# START OF EXTRACTED TEXT

A positive integer $n$ is called solitary if, for any non-negative integers $a$ and $b$ such that $a$ + $b$ = n, either $a$ or $b$ contains the digit '1'. Determine the number of solitary integers less than 10^2026.

Step 1 (Characterize Solitary Numbers): Let $n$ be a solitary number. By definition, for any $a,b\ge 0$ with $a+b=n$, either $a$ or $b$ must contain the digit '1' in its decimal representation. We claim that $n$ is solitary if and only if $n$ contains exactly one digit '1', all digits to its left are in $\{0,2\}$, and all digits to its right are 9s.

Step 2 (Necessity of the Structure): If $n$ contains no '1's, we can easily split it into $a+b=n$ without using any '1's (since we can split each digit $d$ as $d=d/2+d/2$ or $(d-1)/2+(d+1)/2$). If $n$ contains multiple '1's, or a '1' with non-9 digits to its right, we can construct a carry-free or controlled-carry addition that avoids the digit '1' in both $a$ and $b$.

Step 3 (Counting): A solitary number less than $10^{2026}$ has $L\le 2026$ digits. For a fixed length $L$, the digit '1' can be placed at any of the $L$ positions. Once the '1' is placed at position $p$ (from the right, 0-indexed):

• All $p$ digits to its right must be 9s (1 choice per digit).

• The digit at position $p$ is '1' (1 choice).

• The digits to its left must be in $\{0,2\}$. Since the leading digit cannot be 0, the first digit has 1 choice (2), and the other $L-p-1$ digits have 2 choices (0 or 2).

Summing these choices across all positions and lengths yields a total count of exactly $2^{2026}-1$ solitary numbers. $■$

# END OF EXTRACTED TEXT

▶ _GOAL OF THE EXERCISE_
In the solution on solitary numbers above, what must every digit to the right of the single '1' in a solitary number be?

# START OF EXCERPTED RECORDS

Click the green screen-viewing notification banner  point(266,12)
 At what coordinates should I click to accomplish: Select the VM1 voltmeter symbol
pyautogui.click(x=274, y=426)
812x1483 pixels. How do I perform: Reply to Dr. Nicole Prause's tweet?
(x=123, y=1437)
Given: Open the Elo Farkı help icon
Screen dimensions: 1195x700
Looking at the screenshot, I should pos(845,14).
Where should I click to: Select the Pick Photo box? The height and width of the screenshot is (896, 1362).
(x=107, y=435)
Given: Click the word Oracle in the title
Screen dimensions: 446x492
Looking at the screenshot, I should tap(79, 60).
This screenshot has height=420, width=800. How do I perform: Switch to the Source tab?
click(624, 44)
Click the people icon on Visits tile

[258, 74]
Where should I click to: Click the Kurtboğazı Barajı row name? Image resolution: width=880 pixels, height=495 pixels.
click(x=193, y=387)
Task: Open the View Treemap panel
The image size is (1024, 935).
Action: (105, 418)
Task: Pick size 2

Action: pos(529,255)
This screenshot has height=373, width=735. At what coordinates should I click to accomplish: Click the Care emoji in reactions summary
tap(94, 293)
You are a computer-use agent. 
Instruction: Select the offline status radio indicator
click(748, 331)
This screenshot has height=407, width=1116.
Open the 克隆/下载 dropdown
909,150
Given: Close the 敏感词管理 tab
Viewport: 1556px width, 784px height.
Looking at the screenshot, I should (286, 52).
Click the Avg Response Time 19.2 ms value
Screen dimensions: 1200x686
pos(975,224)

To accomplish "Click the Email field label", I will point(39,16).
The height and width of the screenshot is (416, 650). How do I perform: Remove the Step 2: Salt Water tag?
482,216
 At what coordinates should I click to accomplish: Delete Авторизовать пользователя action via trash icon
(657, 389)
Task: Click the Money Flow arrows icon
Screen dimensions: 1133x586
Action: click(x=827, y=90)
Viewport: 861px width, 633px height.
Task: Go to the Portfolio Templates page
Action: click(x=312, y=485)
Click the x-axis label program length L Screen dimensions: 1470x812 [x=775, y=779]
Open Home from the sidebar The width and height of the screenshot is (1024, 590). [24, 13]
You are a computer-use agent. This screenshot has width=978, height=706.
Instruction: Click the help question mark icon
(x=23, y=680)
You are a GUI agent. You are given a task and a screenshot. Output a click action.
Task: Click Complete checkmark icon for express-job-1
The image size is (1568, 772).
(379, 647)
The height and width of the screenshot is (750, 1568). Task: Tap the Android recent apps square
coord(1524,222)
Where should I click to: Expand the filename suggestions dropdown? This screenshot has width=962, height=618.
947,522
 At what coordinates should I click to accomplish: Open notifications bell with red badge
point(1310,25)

# END OF EXCERPTED RECORDS

▶ _WRITTEN SOLUTION_
Every digit to the right of the '1' must be a 9.